Die Ausgrabungen der RLK ergaben, dass es sich bei dem Kleinkastell Windlücke um ein annähernd quadratisches Steinkastell handelte, das mit einer Seitenlänge von etwa 13,5 Metern eine Fläche von rund 180 Quadratmetern bedeckte. Bei einer Mauerstärke von einem Meter sprang das 70 Zentimeter tief in den Boden reichende Fundament beidseitig um 25 bis 44 Zentimeter vor. Das einzige Tor – mit einer Durchgangsbreite von 2,32 Meter – war nach Osten, zur nur 27 Meter entfernten Grenzpalisade hin ausgerichtet. Ein Befestigungsgraben war nicht vorhanden. Das Kleinkastell Windlücke dürfte einer Besatzung von maximal 20 Mann Platz geboten haben. Heute ist im Gelände nichts mehr zu erkennen, jedoch wurde der ehemalige Kastellplatz mit Infotafeln ausgewiesen.[2]
Detailaufnahme des Kastelltores durch die RLK (1895)
Aufsicht und Profil der Umfassungsmauer (1895)
Palisadengraben des Limes beim Kleinkastell Windlücke (Grabung 1895)
Infotafeln am ehemaligen Kastellplatz (Situation Oktober 2009)
Limesverlauf zwischen dem Kleinkastell Windlücke und dem Kastell Hainhaus
Vom Kleinkastell Windlücke aus zum südlich folgenden Kastell Hainhaus hin verläuft der Limes ausschließlich durch bewaldetes Gelände und steigt dabei kontinuierlich um insgesamt 120 Höhenmeter an.
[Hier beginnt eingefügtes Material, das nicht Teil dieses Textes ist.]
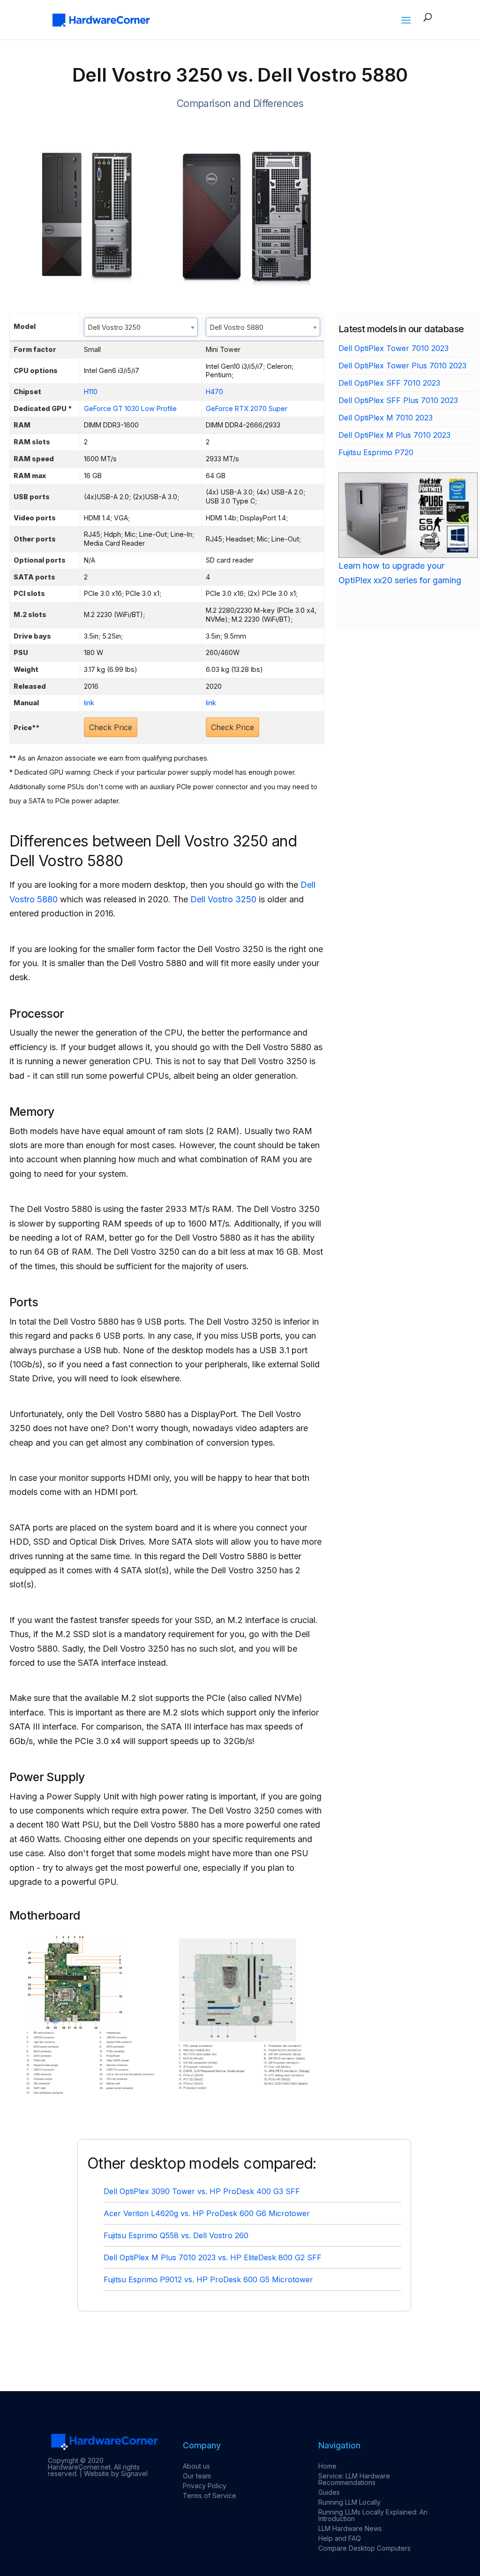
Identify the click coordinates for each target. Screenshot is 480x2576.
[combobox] (141, 327)
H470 (214, 392)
Gut sichtbare und teilrekonstruierte Turmstelle aus einem Stein- und zwei Holzturmhügeln.[A 3] Der quadratische Steinturm besaß eine Seitenlänge von 5,25 Meter, die Mauerstärke betrug 80 cm. Der nördliche Holzturm befand sich auf einem Trockenmauerfundament, das bei einer Stärke von 75 Zentimeter ebenfalls über eine Seitenlänge von 5,25 Meter verfügte. Er war von einem Ringgraben umgeben, der bereits zur Zeit der Reichs-Limeskommission schon stark eingeebnet war. Die Konstruktionsmerkmale des südlichen Holzturms entsprachen denen des nördlichen. Umgeben war er von einem zum Teil über zwei Meter tiefen Ringgraben, dessen Durchmesser (Außenrand) 26 Meter betrug (Sohle-Sohle: 16,90 Meter).[4][A 4]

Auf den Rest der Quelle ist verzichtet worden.